The Second Artillery Force places personnel training in a strategic position, and gives it high priority. It is working to implement the Shenjian Project for Personnel Training, and create a three-tiered team of first-rate technical personnel. As a result, a contingent of talented people has taken shape, whose main body is composed of academicians of the Chinese Academy of Engineering, missile specialists, commanding officers, and skilled operators and technicians.


Source:
Information Office of the State Council of the People's Republic of China







China








VIII. The People's Armed Police Force










As a component of China's armed forces and subordinate to the State Council, the People's Armed Police Force (PAPF) is under the dual leadership of the State Council and the CMC. The PAPF consists of the internal security force and various police forces.
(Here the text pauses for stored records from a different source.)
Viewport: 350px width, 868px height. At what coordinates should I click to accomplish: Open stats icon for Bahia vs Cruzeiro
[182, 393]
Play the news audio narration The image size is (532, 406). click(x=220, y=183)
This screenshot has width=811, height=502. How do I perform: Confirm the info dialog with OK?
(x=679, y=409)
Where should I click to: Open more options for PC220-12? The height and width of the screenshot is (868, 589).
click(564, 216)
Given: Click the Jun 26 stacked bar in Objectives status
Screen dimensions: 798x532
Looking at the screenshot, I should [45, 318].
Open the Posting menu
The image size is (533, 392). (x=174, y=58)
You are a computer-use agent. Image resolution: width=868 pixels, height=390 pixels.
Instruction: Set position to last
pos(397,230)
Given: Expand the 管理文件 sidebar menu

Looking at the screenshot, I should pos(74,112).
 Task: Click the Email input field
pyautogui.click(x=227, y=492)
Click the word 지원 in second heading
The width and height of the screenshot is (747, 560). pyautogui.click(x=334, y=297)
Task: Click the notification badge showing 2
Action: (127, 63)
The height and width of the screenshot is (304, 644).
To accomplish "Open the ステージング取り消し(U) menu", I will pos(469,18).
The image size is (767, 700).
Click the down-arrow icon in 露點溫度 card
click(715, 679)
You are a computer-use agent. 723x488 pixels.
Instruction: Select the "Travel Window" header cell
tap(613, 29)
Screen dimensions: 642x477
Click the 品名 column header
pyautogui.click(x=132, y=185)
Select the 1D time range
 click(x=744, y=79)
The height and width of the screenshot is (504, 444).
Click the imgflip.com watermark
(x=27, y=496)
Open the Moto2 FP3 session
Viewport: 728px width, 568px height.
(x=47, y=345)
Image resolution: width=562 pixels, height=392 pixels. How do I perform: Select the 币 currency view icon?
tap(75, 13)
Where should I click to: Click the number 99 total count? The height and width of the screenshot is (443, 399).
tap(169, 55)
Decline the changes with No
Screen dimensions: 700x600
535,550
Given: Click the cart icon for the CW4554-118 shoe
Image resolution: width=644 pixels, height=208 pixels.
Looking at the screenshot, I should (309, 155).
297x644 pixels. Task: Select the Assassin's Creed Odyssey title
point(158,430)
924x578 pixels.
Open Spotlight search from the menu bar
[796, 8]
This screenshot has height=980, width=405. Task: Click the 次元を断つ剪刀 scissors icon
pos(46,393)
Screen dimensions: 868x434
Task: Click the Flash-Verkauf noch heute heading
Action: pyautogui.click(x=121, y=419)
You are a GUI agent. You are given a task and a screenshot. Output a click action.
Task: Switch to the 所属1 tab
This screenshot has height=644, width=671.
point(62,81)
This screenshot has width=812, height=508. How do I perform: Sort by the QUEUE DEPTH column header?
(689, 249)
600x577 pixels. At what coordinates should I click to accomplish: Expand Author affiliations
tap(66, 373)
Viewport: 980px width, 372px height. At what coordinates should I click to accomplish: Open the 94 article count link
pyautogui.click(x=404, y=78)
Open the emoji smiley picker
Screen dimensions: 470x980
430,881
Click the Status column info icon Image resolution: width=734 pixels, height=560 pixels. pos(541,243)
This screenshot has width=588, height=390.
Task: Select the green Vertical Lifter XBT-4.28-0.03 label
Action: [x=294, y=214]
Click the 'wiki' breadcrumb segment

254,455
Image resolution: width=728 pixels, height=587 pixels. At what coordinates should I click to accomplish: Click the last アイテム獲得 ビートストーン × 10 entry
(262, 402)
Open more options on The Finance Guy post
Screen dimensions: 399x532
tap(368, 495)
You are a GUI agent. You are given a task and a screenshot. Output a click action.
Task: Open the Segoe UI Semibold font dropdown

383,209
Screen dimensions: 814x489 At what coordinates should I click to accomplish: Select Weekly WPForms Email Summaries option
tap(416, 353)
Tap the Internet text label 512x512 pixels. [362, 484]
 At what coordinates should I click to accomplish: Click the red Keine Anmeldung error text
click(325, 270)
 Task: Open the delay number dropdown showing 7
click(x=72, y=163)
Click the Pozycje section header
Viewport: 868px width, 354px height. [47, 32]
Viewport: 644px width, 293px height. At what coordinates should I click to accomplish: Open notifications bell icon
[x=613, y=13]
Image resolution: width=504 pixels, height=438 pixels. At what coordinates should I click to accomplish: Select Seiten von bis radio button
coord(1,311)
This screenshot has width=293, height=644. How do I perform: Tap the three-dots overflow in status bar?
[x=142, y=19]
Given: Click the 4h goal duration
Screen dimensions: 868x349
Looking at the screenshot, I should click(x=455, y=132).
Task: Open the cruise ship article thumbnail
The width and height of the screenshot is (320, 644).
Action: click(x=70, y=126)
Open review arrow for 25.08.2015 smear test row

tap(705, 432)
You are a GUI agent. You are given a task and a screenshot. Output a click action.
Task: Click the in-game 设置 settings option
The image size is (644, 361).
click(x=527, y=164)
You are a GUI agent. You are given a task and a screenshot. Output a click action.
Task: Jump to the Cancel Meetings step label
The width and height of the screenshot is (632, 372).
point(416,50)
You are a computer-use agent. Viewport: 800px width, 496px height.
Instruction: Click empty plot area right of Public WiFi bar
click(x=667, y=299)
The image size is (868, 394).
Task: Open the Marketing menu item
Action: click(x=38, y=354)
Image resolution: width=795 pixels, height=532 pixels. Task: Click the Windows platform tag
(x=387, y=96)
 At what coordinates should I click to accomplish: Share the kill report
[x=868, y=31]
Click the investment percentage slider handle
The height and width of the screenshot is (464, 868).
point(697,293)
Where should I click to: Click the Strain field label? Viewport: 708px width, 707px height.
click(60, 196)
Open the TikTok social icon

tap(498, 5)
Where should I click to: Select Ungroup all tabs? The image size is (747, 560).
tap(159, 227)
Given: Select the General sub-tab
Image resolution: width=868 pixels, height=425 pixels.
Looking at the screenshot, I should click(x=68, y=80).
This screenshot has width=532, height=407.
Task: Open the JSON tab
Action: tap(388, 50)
The border public security, firefighting and security guard forces are also components of the PAPF. The PAPF is charged with the fundamental task of safeguarding national security, maintaining social stability and ensuring that the people live and work in peace and contentment.

Routine Guard Duties
Routine guard duties refer to duties the PAPF performs to maintain internal security, which are mostly carried out by the internal security force. The basic tasks are: to guard against all forms of attempted attacks and sabotage; protect designated individuals and facilities; ensure the security of important international and national conferences and large-scale cultural and sports events; protect important airports, radio stations, and key and confidential units, and vital places in such sectors as state economy and national defense; protect important bridges and tunnels; ensure the security of prisons and detention houses; and maintain public order in state-designated large and medium-sized cities or specific zones. Routine guard duties can be divided into regular and temporary missions. Usually the regular missions are assigned by the Ministry of Public Security, and the temporary ones are assigned by local Party committees, governments or public security organs.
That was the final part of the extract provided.